Six Mexican wolves born on April 7, 2019, in captivity at the Endangered Wolf Center in Eureka, Missouri, were taken to live with packs in Arizona and New Mexico.
(Rachel Crosby/Endangered Wolf Center via AP)
The six newborn pups are placed into packs that had litters about the same time.The foster programs increases genetic diversity in the species of which only 150 remain in the wild.Three wild pups were returned to the Endangered Wolf Center to be fostered by captive parents.
Six critically endangered Mexican wolf pups born in captivity have been placed in packs in the wild in Arizona and New Mexico.
Having the 11-day-old pups fostered by wild parents increases the number of Mexican wolves in the wild and , according to a news release from the Endangered Wolf Center, which runs the fostering program.

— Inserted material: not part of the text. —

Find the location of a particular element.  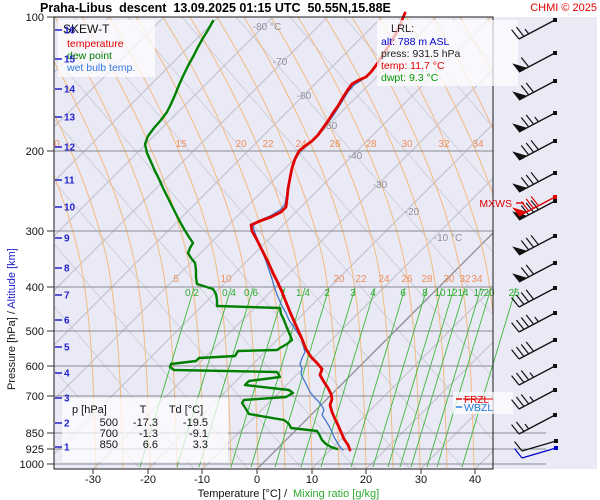

table-cell: 3.3 is located at coordinates (200, 445).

"It is literally vital for this particular population," Regina Mossotti, director of animal care and conservation at the Endangered Wolf Center, told the Associated Press on Thursday. "When you're talking about 150 animals left in the wild, genetics plays a crucial part in whether that recovery effort is successful or not."
In the 1970s, because of hunting and habitat loss, the number of Mexican wolves fell to seven. Those wolves were captured by the U.S. Wildlife Service and put into managed care programs for breeding and recovery.

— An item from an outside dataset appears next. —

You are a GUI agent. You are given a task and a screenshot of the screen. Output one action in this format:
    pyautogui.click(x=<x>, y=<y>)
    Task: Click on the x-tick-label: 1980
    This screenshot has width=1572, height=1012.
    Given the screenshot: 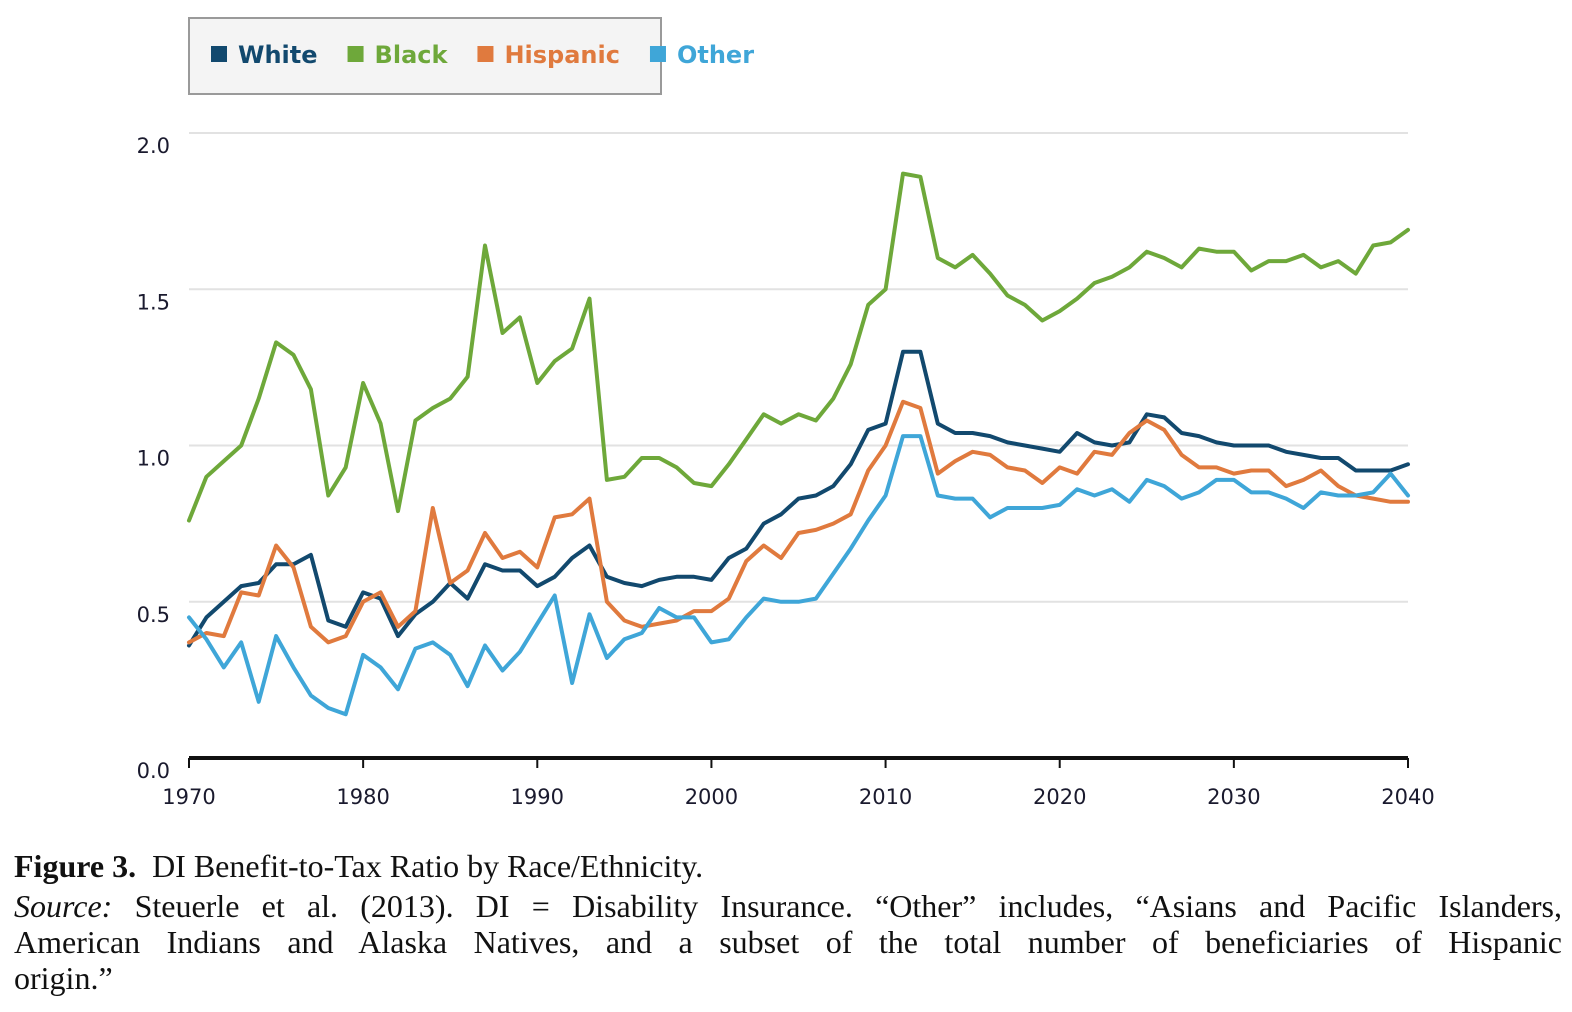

Captive-born wolves were first returned to the wild in Arizona and New Mexico in 1998, according to the Endangered Wolf Center. Now the population has grown to 150, including about 20 in Mexico.
This is one of the six Mexican wolves born on April 7, 2019, in captivity at the Endangered Wolf Center in Eureka, Missouri, that were taken to live with packs in Arizona and New Mexico.
(Rachel Crosby/Endangered Wolf Center via AP)
Timing plays a key role in fostering wolf pups. The captive packs and the wild packs have to have litters within a few days of each other, and the placement has to happen before the pups are 14 days old so that the foster mothers accept the new pups.
“Everything has to line up … the stars, the sun, the moon, and the planets all have to align to make a foster happen,” Mossotti said.
Vera and Mack had a litter of nine pups at the center in Eureka, Missouri, on April 7. The Prime Canyon Pack in Arizona and the Frieborn Pack in New Mexico had litters at the same time.
Mossotti and two colleagues, Erin Connett and Rachel Crosby, flew six of Mack and Vera's pups — three male and three female — to Arizona on April 18, AP reported.
Regina Mossotti, left, director of animal care and conservation at the Endangered Wolf Center, and U.S. Fish and Wildlife biologists Cyrenea Piper, center, and Allison Greenleaf prepare Mexican wolf pups born in captivity at the center to be relocated to wolf dens along the border of Arizona and New Mexico.
(Rachel Crosby/Endangered Wolf Center via AP)
With help from Arizona Game and Fish and the U.S. Fish and Wildlife Service, the women got the wolves to their new homes.
One female pup was left with a litter of seven pups in Arizona. The five remaining pups were taken to a pack in New Mexico that already had six pups. To avoid overburdening the mom, three of the wild pups were taken back to the Endangered Wolf Center to be fostered by Vera and Mack.
Mossotti said the wild mothers appear to have accepted the new pups.
"They get a bad rap," she said. "We're used to seeing on TV the 'big bad wolf,' the big scary animal, which ironically is the opposite of what they are in real life."